How do we form ourselves and the rest of the faithful to be such examples of faith? 

It is the veneration of holy images, especially in connection to the highest expression of love for God – worship – that we are transformed into people who act and think in this way most powerfully. When we venerate an icon we understand that the respect we show is transferred to its prototype; and furthermore, we understand that there are different degrees and kinds of respect that are appropriate. Sacred art does this so powerfully precisely because it is visible and tangible. Through the material we grasp the spiritual and invisible truths at work in sacred liturgy that they point to. This deepens our participation in the liturgy profoundly, and leads in turn to our supernatural transformation, by which we partake of the divine nature, we become walking icons of Christ. 

When we cease to pray with images they become superfluous to our worship and this, in turn, undermines further the authenticity of our worship. What might seem at first just a minor neglect opens the way to a chain of progression that has direct consequences on us and our faith. First, what started as neglect for the use of images can become a hatred for them and we will see iconoclasm. This will lead in turn to a general rejection of the authority of the Church and the inversion of the hierarchy of being which seeks to bring ‘god’ down to us (rather than allowing him to draw us up to Him by our partaking of the divine nature). The end of this steady reduction of faith is atheism, which rejects Him altogether. 
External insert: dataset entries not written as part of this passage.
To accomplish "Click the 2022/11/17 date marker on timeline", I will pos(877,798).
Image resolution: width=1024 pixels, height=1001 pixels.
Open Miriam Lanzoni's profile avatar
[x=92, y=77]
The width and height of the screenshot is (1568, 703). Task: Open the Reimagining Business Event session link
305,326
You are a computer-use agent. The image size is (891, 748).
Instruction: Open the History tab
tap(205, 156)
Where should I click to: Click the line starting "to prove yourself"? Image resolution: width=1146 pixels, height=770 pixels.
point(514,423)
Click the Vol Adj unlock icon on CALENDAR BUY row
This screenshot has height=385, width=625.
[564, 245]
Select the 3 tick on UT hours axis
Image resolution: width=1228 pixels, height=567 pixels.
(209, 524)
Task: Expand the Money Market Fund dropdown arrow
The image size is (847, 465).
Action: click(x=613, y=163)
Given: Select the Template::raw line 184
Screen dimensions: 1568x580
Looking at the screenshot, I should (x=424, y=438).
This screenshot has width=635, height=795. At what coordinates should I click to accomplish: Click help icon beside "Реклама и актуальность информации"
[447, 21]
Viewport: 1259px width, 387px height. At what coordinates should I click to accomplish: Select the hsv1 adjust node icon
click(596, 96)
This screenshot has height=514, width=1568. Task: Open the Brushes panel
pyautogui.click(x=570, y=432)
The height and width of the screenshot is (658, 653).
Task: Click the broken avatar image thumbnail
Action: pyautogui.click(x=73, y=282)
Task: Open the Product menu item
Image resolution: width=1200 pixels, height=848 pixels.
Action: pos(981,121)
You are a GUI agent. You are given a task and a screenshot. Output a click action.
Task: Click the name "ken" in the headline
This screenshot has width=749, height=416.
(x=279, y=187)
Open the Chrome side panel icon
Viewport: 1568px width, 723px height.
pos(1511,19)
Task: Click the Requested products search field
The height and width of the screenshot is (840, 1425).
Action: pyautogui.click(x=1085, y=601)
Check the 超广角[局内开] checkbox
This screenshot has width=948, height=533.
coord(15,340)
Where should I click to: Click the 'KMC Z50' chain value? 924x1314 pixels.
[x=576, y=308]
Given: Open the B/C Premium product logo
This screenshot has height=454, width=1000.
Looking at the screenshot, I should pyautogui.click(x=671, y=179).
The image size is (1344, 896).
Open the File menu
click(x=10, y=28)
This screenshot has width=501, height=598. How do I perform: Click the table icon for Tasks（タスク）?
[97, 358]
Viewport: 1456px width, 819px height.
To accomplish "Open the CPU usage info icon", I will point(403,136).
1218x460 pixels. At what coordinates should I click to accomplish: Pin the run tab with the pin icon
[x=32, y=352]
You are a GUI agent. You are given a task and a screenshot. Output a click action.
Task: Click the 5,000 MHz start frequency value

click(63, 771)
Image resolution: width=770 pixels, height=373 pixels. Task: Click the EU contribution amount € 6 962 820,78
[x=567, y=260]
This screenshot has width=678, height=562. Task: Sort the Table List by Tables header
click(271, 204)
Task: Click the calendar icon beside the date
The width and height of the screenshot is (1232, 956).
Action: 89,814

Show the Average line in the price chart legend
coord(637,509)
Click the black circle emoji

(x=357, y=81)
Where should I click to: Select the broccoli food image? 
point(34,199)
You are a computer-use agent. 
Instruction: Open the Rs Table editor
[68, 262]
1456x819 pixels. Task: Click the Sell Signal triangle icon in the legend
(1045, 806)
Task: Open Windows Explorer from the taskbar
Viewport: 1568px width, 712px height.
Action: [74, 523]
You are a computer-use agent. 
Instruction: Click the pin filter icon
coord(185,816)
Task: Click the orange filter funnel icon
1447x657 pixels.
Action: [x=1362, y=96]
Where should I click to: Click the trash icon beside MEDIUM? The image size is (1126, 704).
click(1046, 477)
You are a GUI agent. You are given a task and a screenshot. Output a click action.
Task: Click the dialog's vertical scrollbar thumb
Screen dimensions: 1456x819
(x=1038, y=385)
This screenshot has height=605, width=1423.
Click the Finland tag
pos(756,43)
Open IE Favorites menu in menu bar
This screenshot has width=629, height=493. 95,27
I believe that so many problems of the Church and hence society today might be traced back to this. For 200 years or so, perhaps more, we have forgotten how to engage with sacred art in our worship. Until devout Catholics once again engage actively with sacred images in the act of worshiping God, in the liturgy, we will not stop the decline in the faith that we see in the West. 

One cannot underestimate the importance of this or how far from this ideal we have strayed today. In the Roman Church, it seems, we so often give away freely what saints in centuries past fought so hard to defend. Catholics should be aware that this neglect is as present in the celebration of the Extraordinary Form as it is in the Ordinary Form. Even if there is good sacred art on the walls of the church building, in both forms of celebration of the Mass, the art it is largely incidental to the form of worship which is an internalized, even an eyes-closed activity that reduces the role of art and architecture, at best, to that of a beautiful but irrelevant backdrop.

Those who want to destroy the faith understand the need for the destruction of a culture of beauty, beautiful images and the natural hierarchies in society better than we Christians do, it seems. They systematically remove all beauty, and order from our culture, they establish the idea in our artists that beauty and image have no place in art, they glorify ugliness and they destroy all signs of the natural hierarchies and authorities in society – family, nation and Church. 

The design of Brutalist architecture is intended to suppress our natural desire for God

It runs right down to the little things – social graces and good manners  are natural modes of behavior that indicate respect for others in accordance with the natural hierarchy. Even consideration of what we wear can send out visual messages. It is right to dress up on certain occasions, and even the seemingly innocent trend of no longer wearing ‘Sunday best’ for church contributes to the destruction of the faith more than we imagine, for it tells others that we don’t respect the Person we encounter in church. 

Natural beauty is appreciated by most today, but man is not seen as part of it. Instead he is considered by many to today as inferior to it so that all human activity is an unwanted and destructive imposition upon it. The only way to save the planet, for those who think in this way, is to restrict man’s activity. And the easiest way to do this is to aim to reduce the number of people. This is why abortion and contraception are promoted across the globe. This culture of death is not just anti-human, it is profoundly anti-God. 

All of this shows us how sacred art impacts nearly every aspect of human living and why the Church commanded us to create it and to use it!